- _SET OF TASKS_:
**a)** In the article on automatic value objects, what other name is given for the Value Object pattern?
**b)** Retype the part of the article on automatic value objects starting at "In this article" and ending at "course-grained request-response cycle.".
**c)** Continue the article on automatic value objects from the point where it stops.

- _TEXT TO READ_:
----------------------------------------

Home Thoughts Thought Articles Automatic Value Objects
Automatic Value Objects
Written by Ben Teese   
Tuesday, 11 October 2005 00:00

The Value Object pattern (also known as Transfer Objects) is one of the most well known J2EE patterns. Its intention is to allow efficient client-server data transfer. However, it has its drawbacks: even in the best-case it can result in an extra layer of simplified data structures that closely resemble the object models in your system; in the worst-case these data structures can end up becoming the object model for your entire system architecture. Either way, the value object pattern can result in systems that are difficult to maintain. This is especially the case for systems comprising complex clients and non-clustered servers.

In this article I will discuss such a system in more detail, and then demonstrate a prototype for a tool that uses Dynamic Proxies and RMI to automatically generate value objects. I'll talk a little bit about how the tool works, and then discuss some broader issues relating to optimizing client-server communications. Finally, I'll talk about ways in which the prototype could be extended, including an inspiration from Hibernate.

In a Past Life

In a past life I worked on a project involving a large and complex Swing client. It talked to an equally large-and-complex home-built application server. Because it was using Swing, the sorts of things that the client was able to do to business objects were fine grained and sophisticated - more so than for a web application that had a course-grained request-response cycle.

----------------------------------------

- _DATA EXCERPT_:

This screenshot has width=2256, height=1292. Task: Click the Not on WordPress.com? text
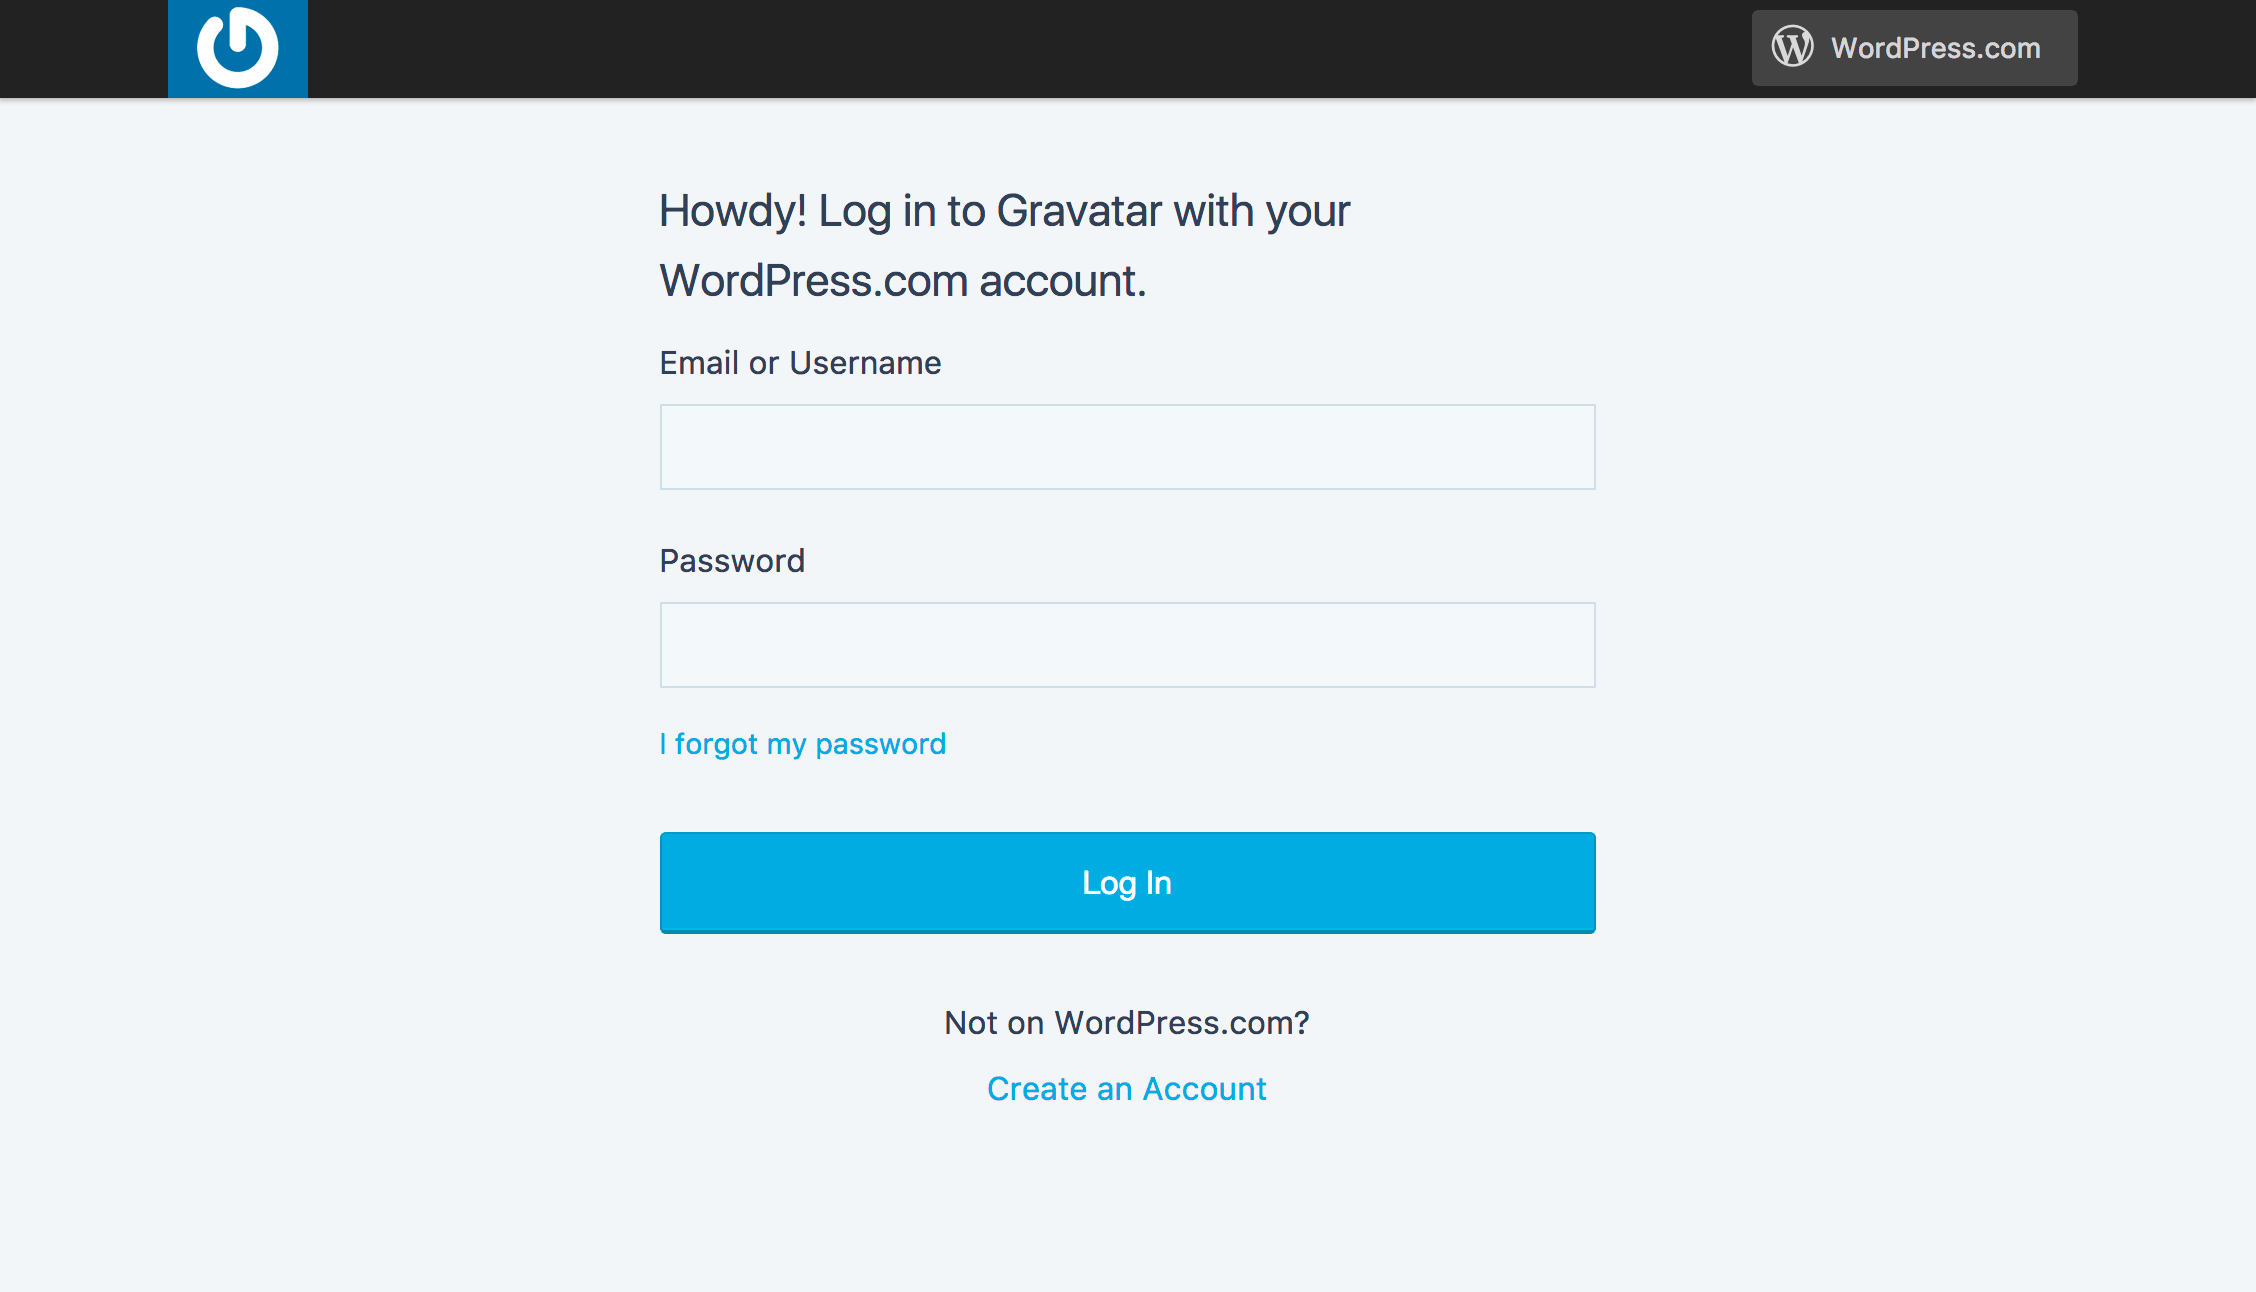click(x=1127, y=1022)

----------------------------------------

- _EXERCISE RESPONSES_:
**a)** Transfer Objects

**b)**
In this article I will discuss such a system in more detail, and then demonstrate a prototype for a tool that uses Dynamic Proxies and RMI to automatically generate value objects. I'll talk a little bit about how the tool works, and then discuss some broader issues relating to optimizing client-server communications. Finally, I'll talk about ways in which the prototype could be extended, including an inspiration from Hibernate.

In a Past Life

In a past life I worked on a project involving a large and complex Swing client. It talked to an equally large-and-complex home-built application server. Because it was using Swing, the sorts of things that the client was able to do to business objects were fine grained and sophisticated - more so than for a web application that had a course-grained request-response cycle.

**c)**
Furthermore, the interactions between these objects (on the server-side) would also be quite complex, and in some cases need to be made immediately visible on the client. Sometimes a change to a field in one window would require that the value of another field in another window be updated immediately. Even worse, sometimes the processing in-between these updates would require some kind of server interaction - for example, a call to a central clock.

Value objects were used in this system for client-server communication. The reason for this was performance-related - the system operated primarily over a network and latencies were of concern.

The problem was that the value objects pervaded the entire architecture. They defined the basic building blocks for the entire system.

It was all well and good to be subject to such constraints when adding functionality that needed to operate over the remote interface. However, much of the time, either not much or none of the functionality actually pertained to remote layer. Consequently, you'd be stuck with using these simple data structures when it would be much more desirable to have a richer object model.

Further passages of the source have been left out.